* start TEXT EXTRACT *

Juvenile Justice Conference
Your Honour, distinguished guests, ladies and gentlemen.
Society has nothing more precious than its youth. We brought them into the world. To a large extent we made them what they are. To them, we entrust our hopes and our aspirations. To them, we look for our own future and the wellbeing of our grandchildren, for the security and prosperity of generations to come. They should be nurtured and nourished and inspired, for they are a treasure beyond price. Perhaps it's because we can't put a price on them that our investment is often so inadequate. This Conference seeks to increase the investment, and I congratulate those who have devised and prepared for it, and all of you who have come from such a wide range of disciplines to take part in it. May I particularly welcome our visitors from Australia. I hope you have time not only to share experiences, but also to see a little of our capital city and of our country, so very different from yours in many ways, today in particular, but so similar in many others.
A while ago there was a young man in the dock of the Wellington District Court. He was a decent-enough looking fellow, and I don't know what it was that had got him there. But whatever it was, things were not looking good for him. He took a matchbox out of his pocket, slid it open, held it up to his mouth and called into it "Kirk to Enterprise, beam me up Scottie."

* end TEXT EXTRACT *
* start RECORDS *

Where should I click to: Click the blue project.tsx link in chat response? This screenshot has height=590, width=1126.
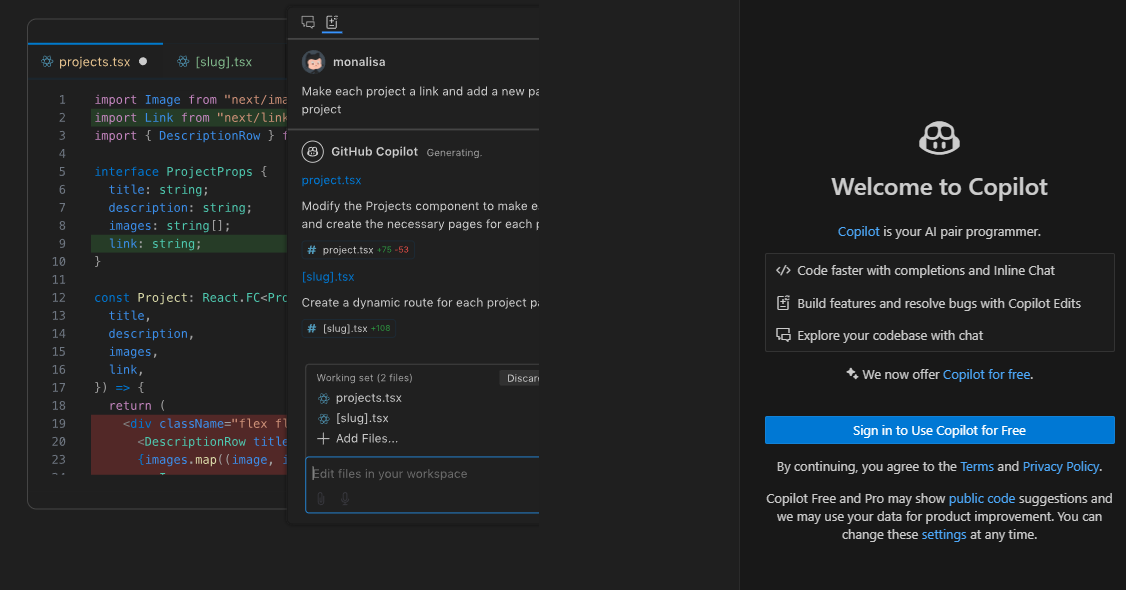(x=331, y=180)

* end RECORDS *
* start RECORDS *

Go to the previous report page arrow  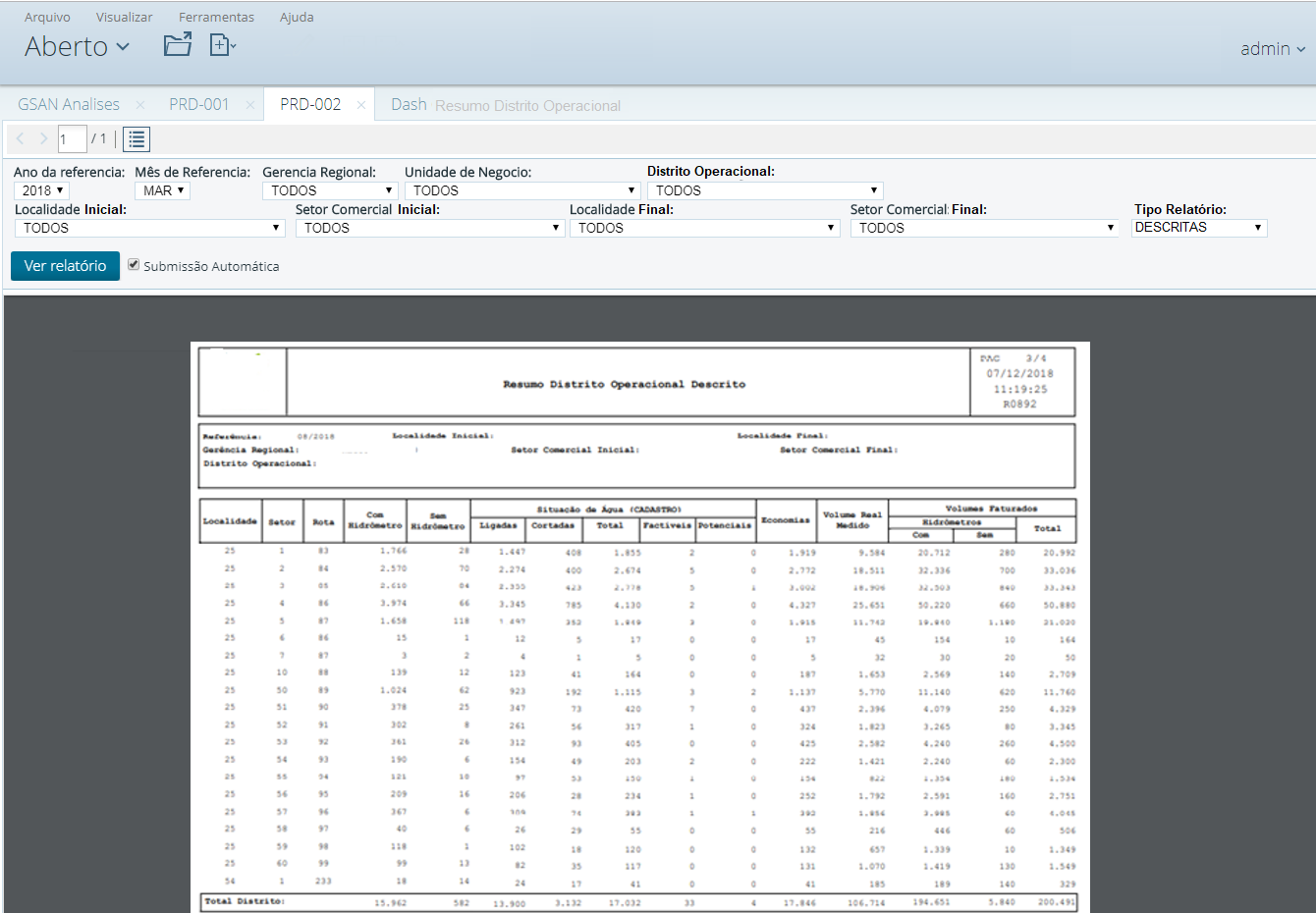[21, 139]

* end RECORDS *

◆ **INSTRUCTIONS TO FOLLOW**
Answer these questions about the conference speech:
1. Which visitors does the speaker single out for a particular welcome?
2. In which court was the young man standing in the dock?
3. What did the young man take out of his pocket?
The items here were drawn from a separate source.

◆ **RESPONSE**
1. Visitors from Australia.
2. The Wellington District Court.
3. A matchbox.